Work to complete: The expected answer is every line of the material that contains the word "dropdown".
═══ Entries shown
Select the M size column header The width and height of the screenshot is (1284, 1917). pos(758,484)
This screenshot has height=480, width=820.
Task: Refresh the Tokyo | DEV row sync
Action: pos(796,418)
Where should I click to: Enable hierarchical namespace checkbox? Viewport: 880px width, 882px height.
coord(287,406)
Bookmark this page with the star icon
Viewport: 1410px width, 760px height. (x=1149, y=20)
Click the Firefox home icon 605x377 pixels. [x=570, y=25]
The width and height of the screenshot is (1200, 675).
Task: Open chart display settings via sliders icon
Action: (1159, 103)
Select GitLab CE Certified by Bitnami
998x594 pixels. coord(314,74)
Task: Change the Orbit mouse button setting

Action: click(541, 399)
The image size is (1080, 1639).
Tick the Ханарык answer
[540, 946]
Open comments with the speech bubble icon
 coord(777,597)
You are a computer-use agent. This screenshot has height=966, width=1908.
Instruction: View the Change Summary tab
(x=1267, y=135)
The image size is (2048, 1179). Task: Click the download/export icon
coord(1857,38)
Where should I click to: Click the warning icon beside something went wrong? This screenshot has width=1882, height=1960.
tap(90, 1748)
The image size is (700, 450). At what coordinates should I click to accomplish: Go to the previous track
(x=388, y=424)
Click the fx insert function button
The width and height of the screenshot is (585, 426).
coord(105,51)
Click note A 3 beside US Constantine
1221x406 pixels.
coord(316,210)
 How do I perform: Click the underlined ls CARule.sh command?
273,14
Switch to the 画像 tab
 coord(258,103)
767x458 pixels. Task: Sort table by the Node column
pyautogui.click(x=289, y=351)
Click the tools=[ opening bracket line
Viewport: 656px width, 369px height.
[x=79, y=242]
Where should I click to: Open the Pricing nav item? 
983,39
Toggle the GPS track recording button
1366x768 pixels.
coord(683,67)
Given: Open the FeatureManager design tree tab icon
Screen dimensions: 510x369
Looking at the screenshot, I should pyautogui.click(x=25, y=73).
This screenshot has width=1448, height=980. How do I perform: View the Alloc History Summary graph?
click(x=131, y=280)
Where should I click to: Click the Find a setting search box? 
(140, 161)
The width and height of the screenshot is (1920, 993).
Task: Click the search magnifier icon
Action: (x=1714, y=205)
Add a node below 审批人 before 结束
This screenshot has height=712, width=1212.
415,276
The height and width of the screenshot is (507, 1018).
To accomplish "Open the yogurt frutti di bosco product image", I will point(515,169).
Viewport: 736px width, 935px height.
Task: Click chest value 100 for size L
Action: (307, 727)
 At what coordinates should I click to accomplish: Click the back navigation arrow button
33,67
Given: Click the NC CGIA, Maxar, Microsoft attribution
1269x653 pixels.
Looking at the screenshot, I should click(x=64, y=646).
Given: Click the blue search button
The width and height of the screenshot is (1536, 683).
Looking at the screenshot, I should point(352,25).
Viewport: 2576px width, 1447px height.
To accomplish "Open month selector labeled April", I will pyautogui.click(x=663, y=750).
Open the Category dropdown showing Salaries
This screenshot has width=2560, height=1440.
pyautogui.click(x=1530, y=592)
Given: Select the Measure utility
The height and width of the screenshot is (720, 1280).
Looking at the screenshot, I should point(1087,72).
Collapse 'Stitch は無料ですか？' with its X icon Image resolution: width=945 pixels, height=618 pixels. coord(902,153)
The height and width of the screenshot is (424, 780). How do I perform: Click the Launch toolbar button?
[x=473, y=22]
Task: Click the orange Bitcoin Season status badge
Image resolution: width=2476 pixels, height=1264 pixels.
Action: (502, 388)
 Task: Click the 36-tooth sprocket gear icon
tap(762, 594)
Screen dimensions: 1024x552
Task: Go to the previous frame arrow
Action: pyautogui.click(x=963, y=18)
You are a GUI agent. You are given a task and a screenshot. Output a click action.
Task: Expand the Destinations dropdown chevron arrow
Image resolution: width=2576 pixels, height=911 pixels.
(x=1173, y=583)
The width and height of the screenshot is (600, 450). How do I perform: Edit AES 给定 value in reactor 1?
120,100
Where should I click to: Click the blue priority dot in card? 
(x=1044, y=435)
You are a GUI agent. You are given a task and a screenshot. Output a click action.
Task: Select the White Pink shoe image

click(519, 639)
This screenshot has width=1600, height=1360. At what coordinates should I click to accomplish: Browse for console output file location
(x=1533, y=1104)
══════
Answer box:
Open the Category dropdown showing Salaries
Task: Expand the Destinations dropdown chevron arrow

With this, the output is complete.